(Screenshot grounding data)
■ ■ ■ ■

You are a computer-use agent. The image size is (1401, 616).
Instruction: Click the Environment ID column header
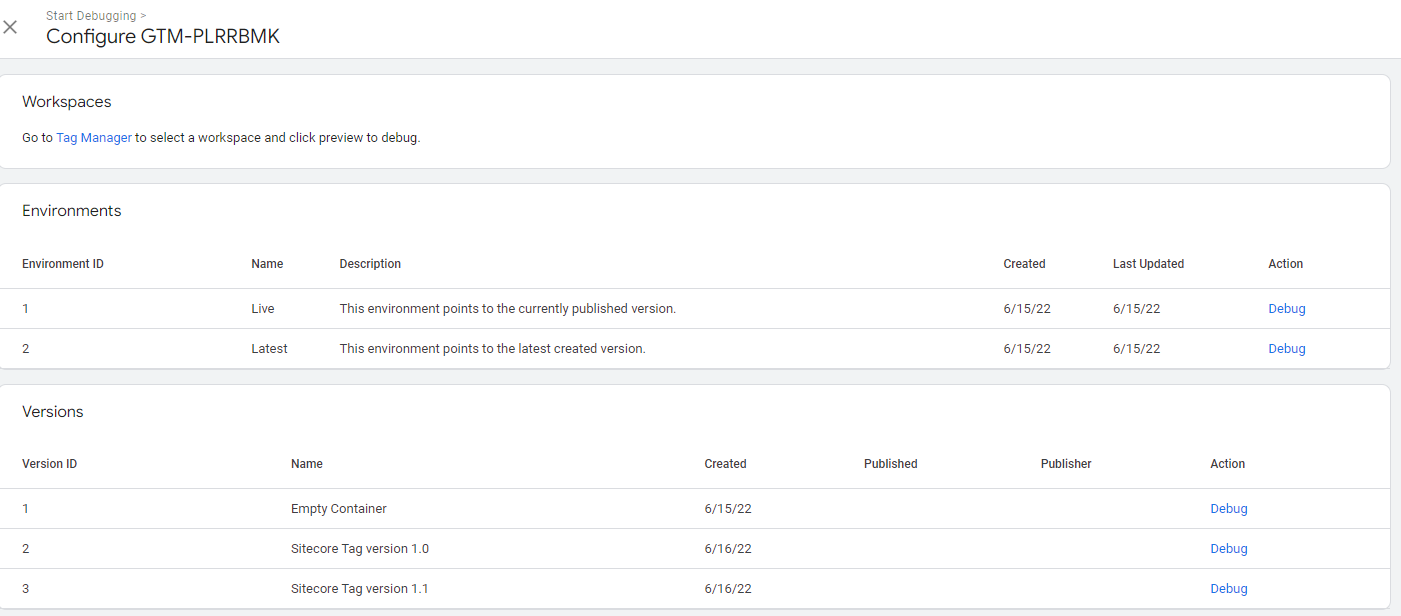pyautogui.click(x=63, y=264)
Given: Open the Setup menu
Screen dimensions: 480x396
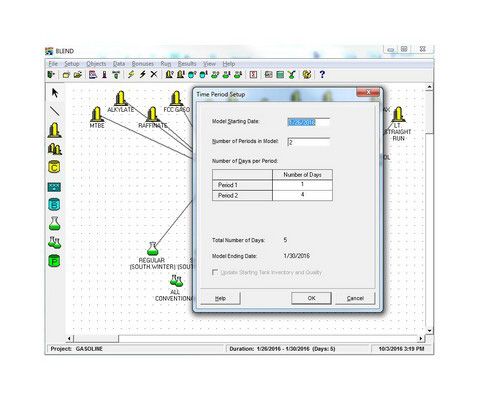Looking at the screenshot, I should click(72, 64).
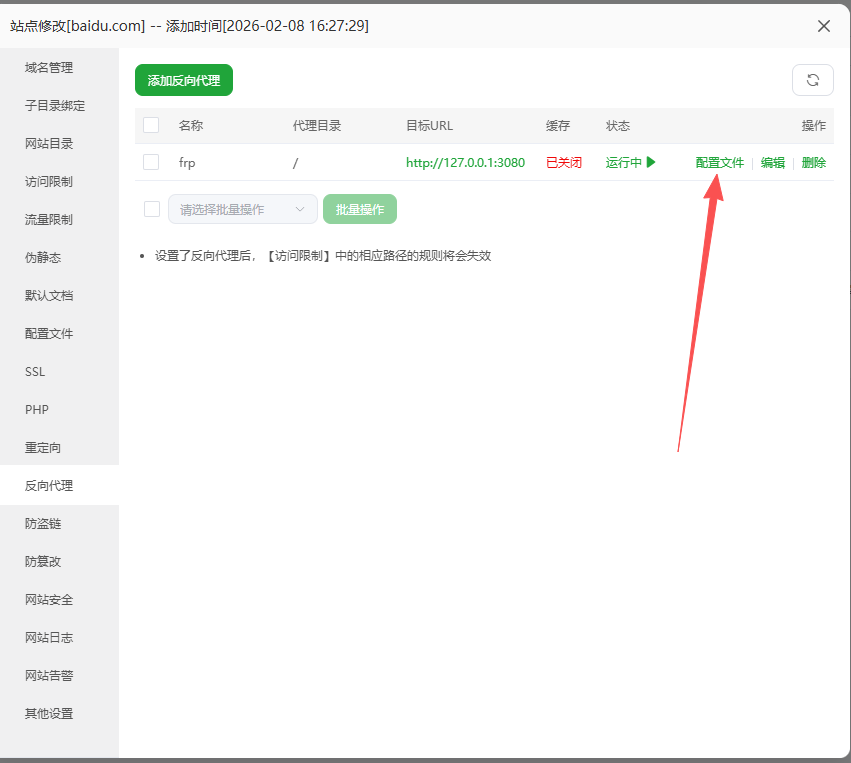851x763 pixels.
Task: Open the 网站日志 tab
Action: (x=49, y=637)
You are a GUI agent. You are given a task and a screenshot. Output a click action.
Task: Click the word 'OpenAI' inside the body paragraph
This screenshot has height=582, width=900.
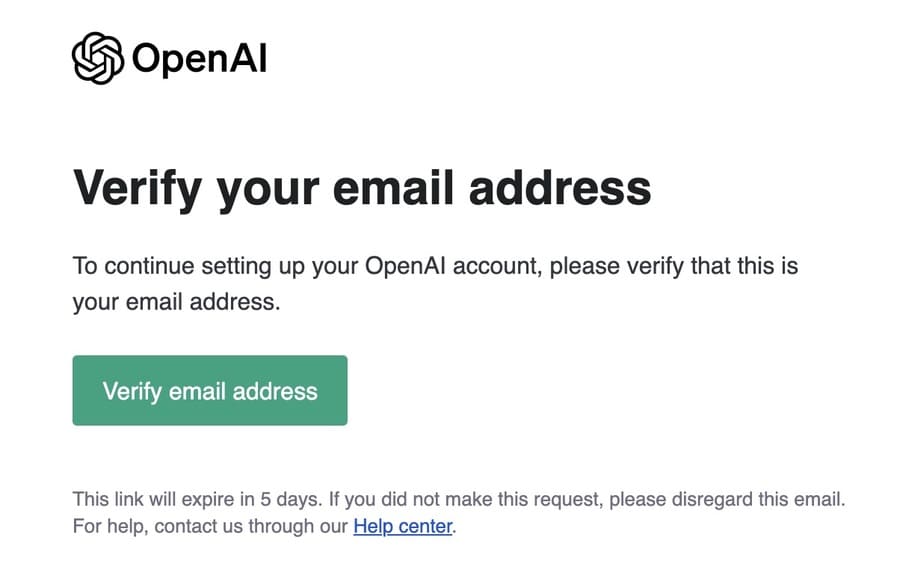(405, 266)
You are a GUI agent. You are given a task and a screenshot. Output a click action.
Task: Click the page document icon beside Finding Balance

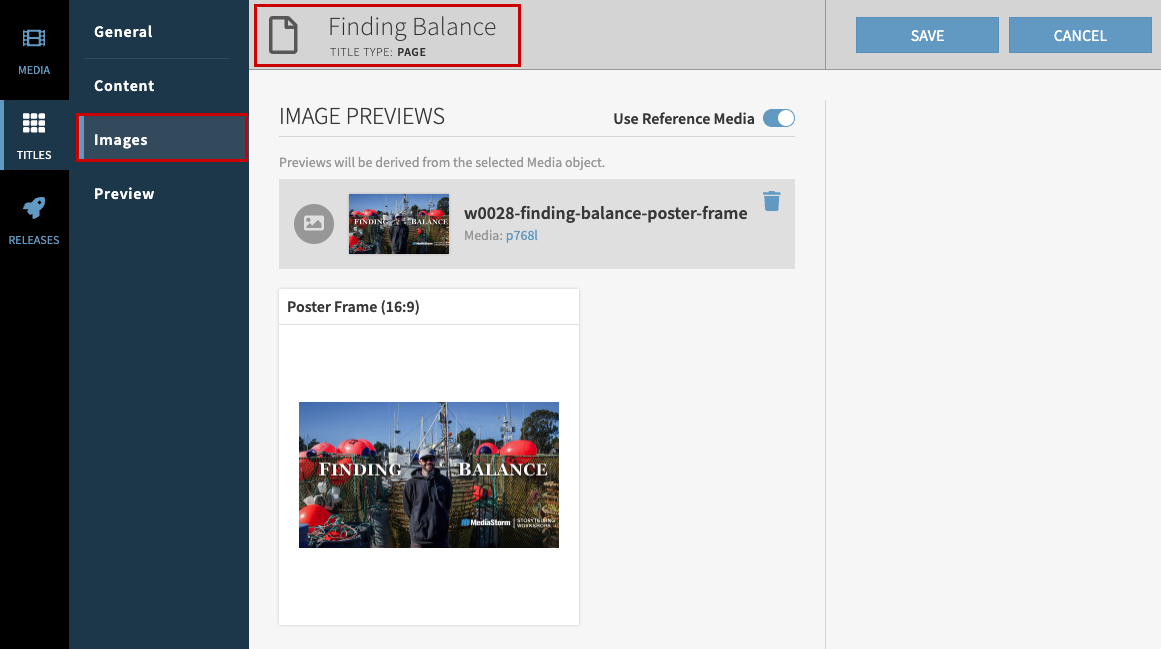coord(283,35)
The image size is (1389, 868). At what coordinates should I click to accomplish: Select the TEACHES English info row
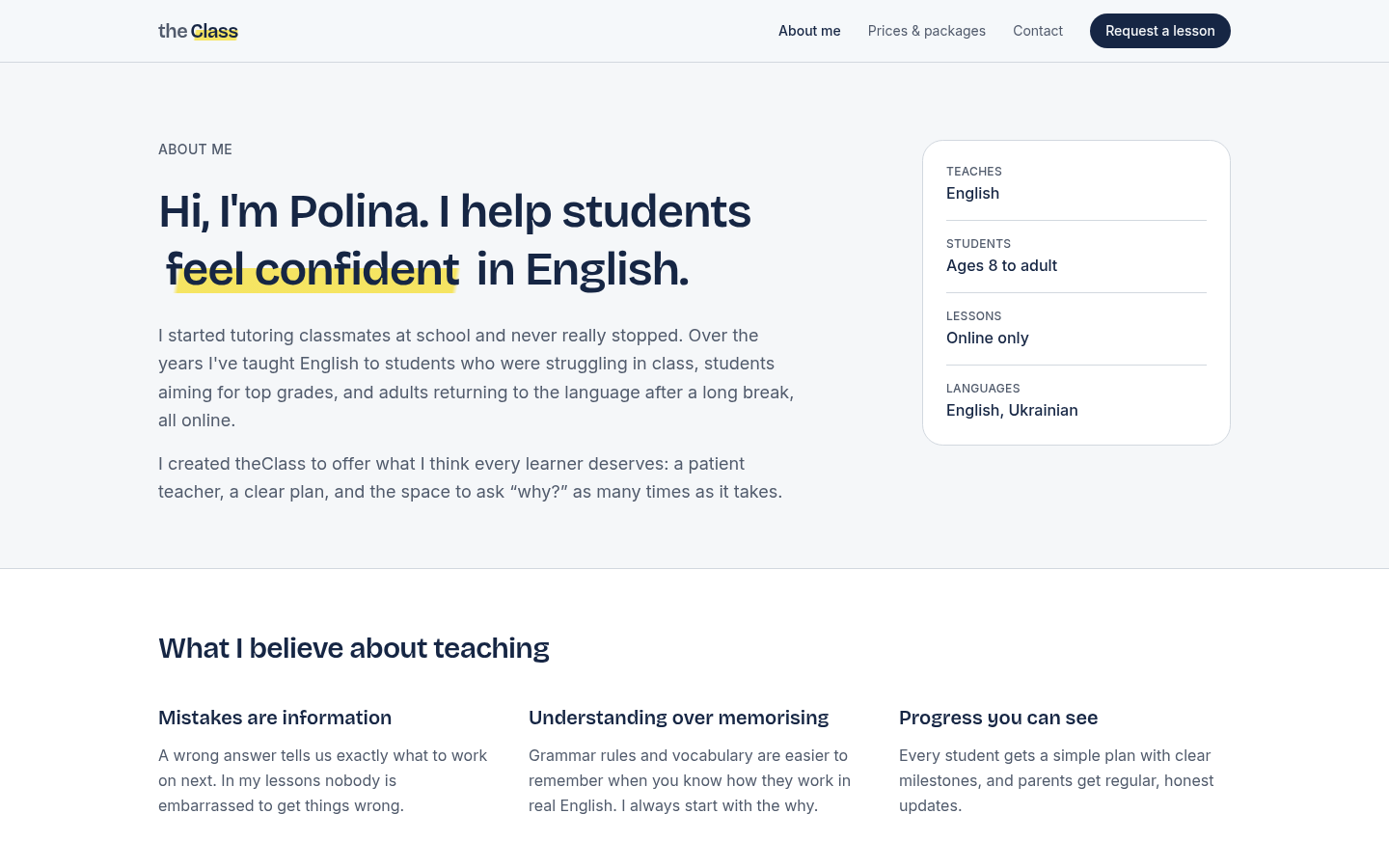coord(1076,183)
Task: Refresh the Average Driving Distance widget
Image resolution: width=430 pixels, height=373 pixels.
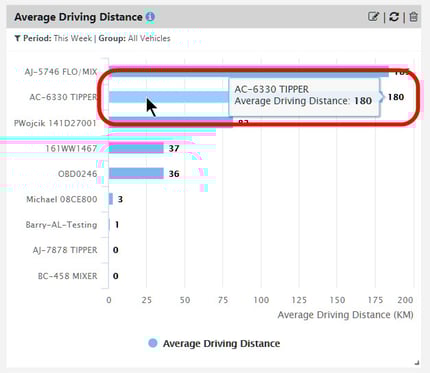Action: 394,17
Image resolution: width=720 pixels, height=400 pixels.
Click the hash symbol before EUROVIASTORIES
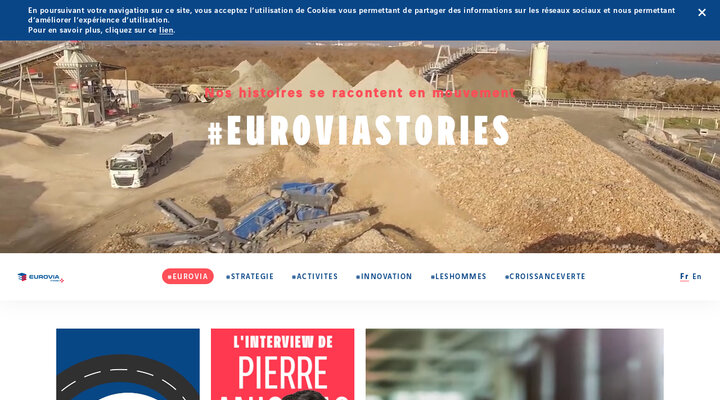pyautogui.click(x=215, y=133)
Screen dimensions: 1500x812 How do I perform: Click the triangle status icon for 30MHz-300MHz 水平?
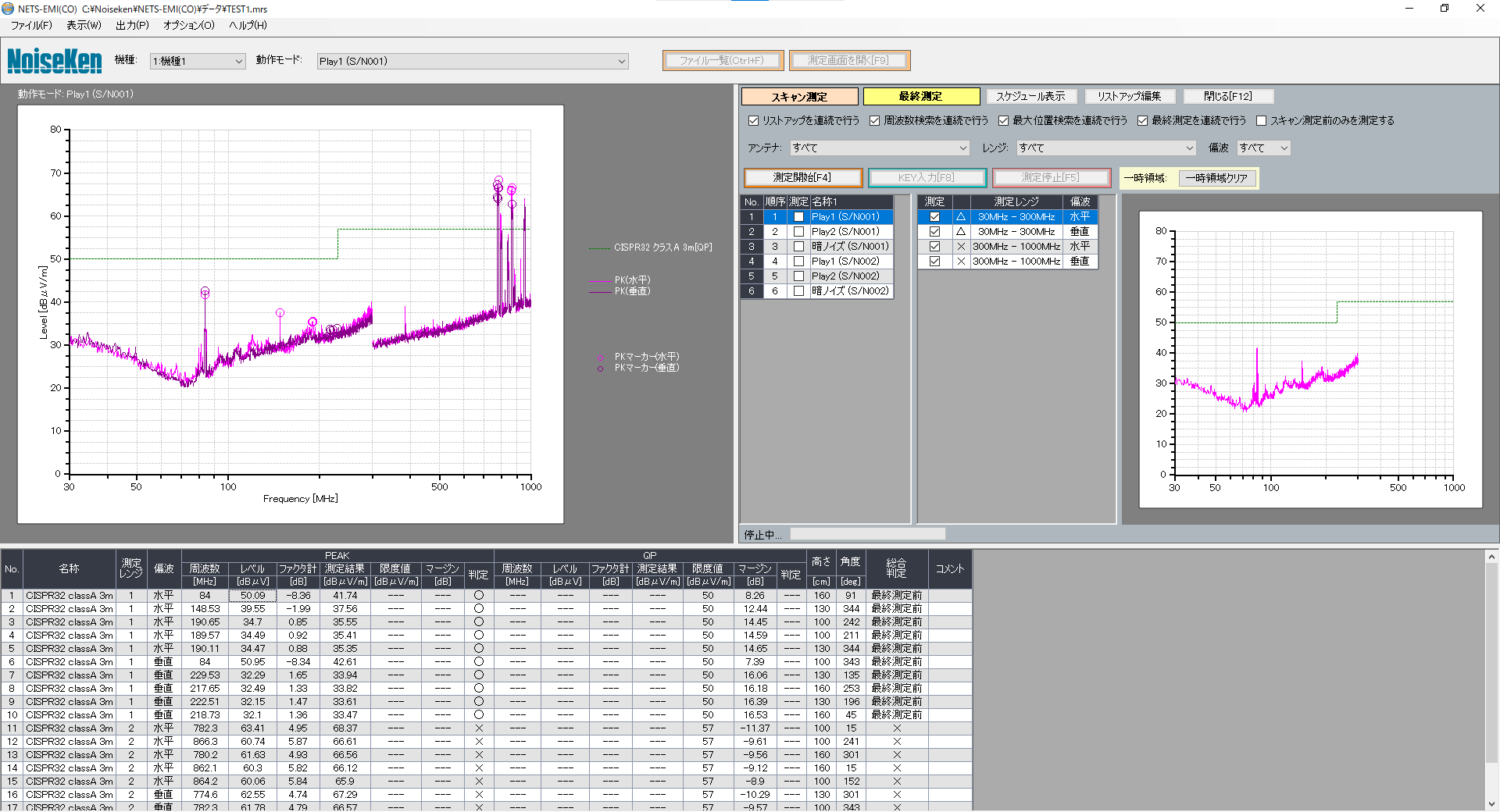pos(961,217)
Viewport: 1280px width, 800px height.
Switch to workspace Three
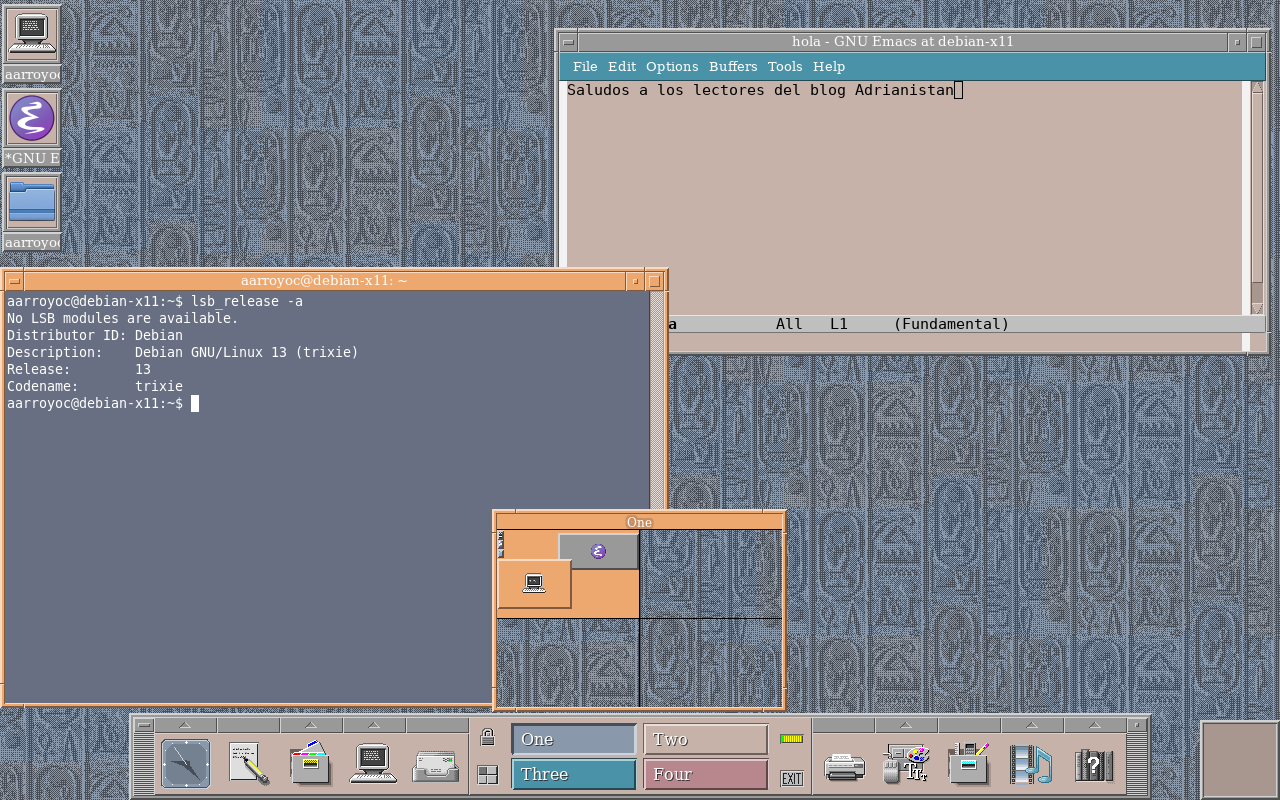[x=573, y=774]
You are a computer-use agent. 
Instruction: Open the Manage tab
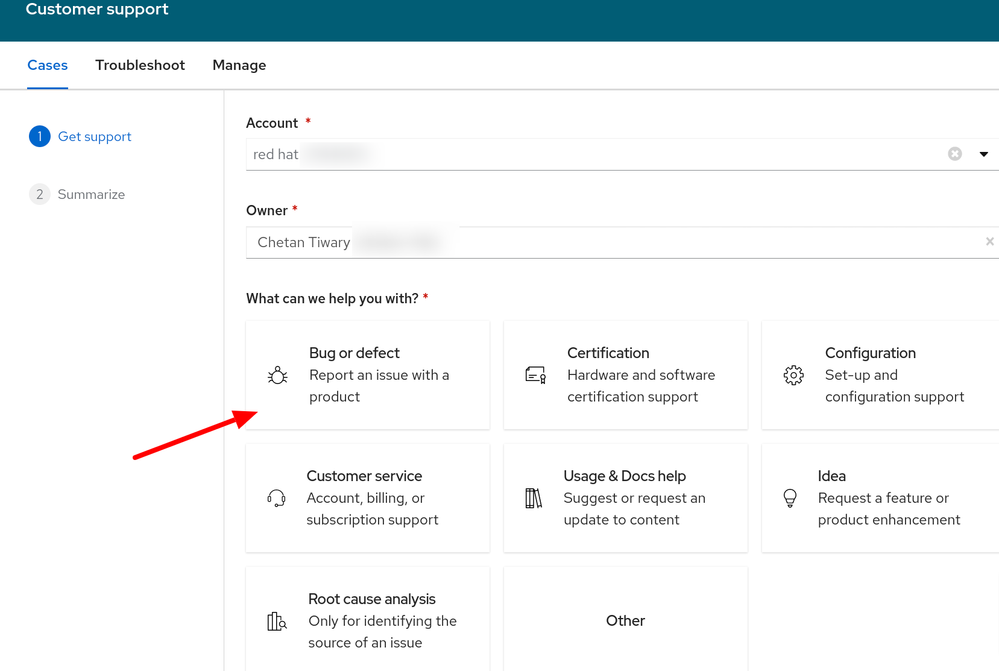(x=239, y=65)
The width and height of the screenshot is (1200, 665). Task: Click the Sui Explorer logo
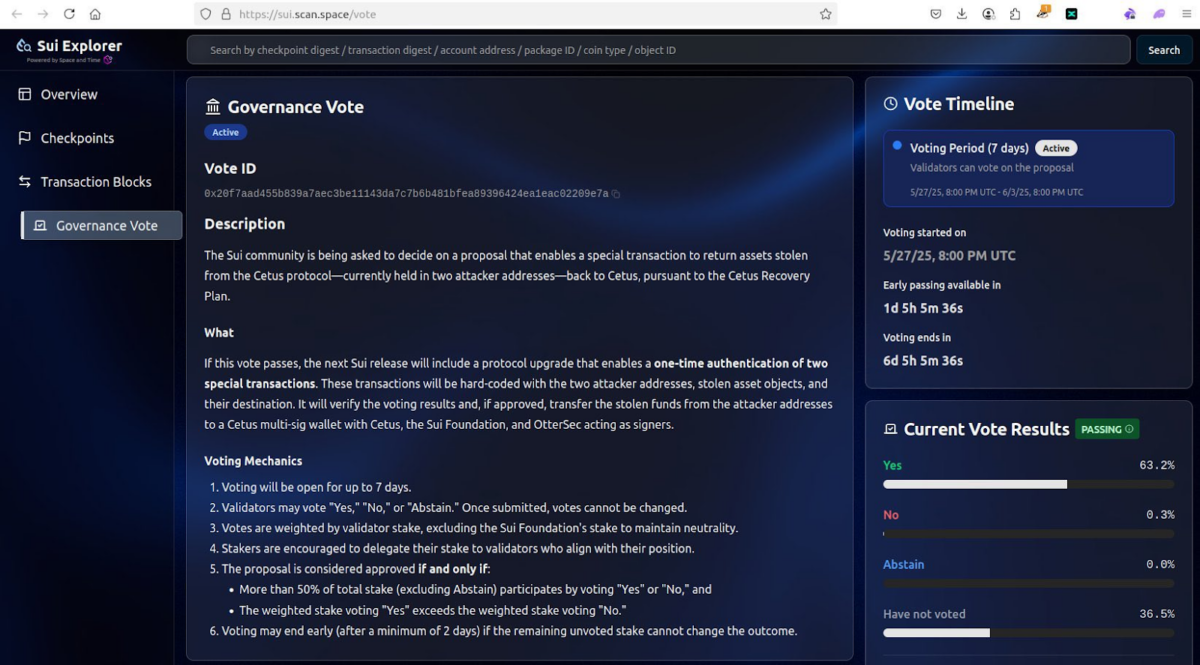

■ ■ ■ ■

» **YOUR OBJECTIVE**
Once the pictures are set aside, the remaining data must be transcribed exactly.

» **WRITTEN ANSWER**
You are a computer-use agent. The image size is (1401, 616).
Instruction: Click the Environment ID column header
pyautogui.click(x=63, y=264)
Given: Open the Setup menu
Screen dimensions: 480x396
Looking at the screenshot, I should click(72, 64).
851x763 pixels.
Task: Open the 网站日志 tab
Action: (x=49, y=637)
You are a GUI agent. You are given a task and a screenshot. Output a click action.
Task: Click the word 'OpenAI' inside the body paragraph
This screenshot has height=582, width=900.
(405, 266)
You are a GUI agent. You are given a task and a screenshot. Output a click action.
Task: Click the page document icon beside Finding Balance

coord(283,35)
The image size is (1389, 868). At what coordinates should I click to accomplish: Select the TEACHES English info row
coord(1076,183)
Task: Refresh the Average Driving Distance widget
Image resolution: width=430 pixels, height=373 pixels.
Action: 394,17
Image resolution: width=720 pixels, height=400 pixels.
Click the hash symbol before EUROVIASTORIES
pyautogui.click(x=215, y=133)
Screen dimensions: 1500x812 How do I perform: Click the triangle status icon for 30MHz-300MHz 水平?
pos(961,217)
Viewport: 1280px width, 800px height.
Switch to workspace Three
[x=573, y=774]
You are a computer-use agent. 
Instruction: Open the Manage tab
(x=239, y=65)
The width and height of the screenshot is (1200, 665). Task: Click the Sui Explorer logo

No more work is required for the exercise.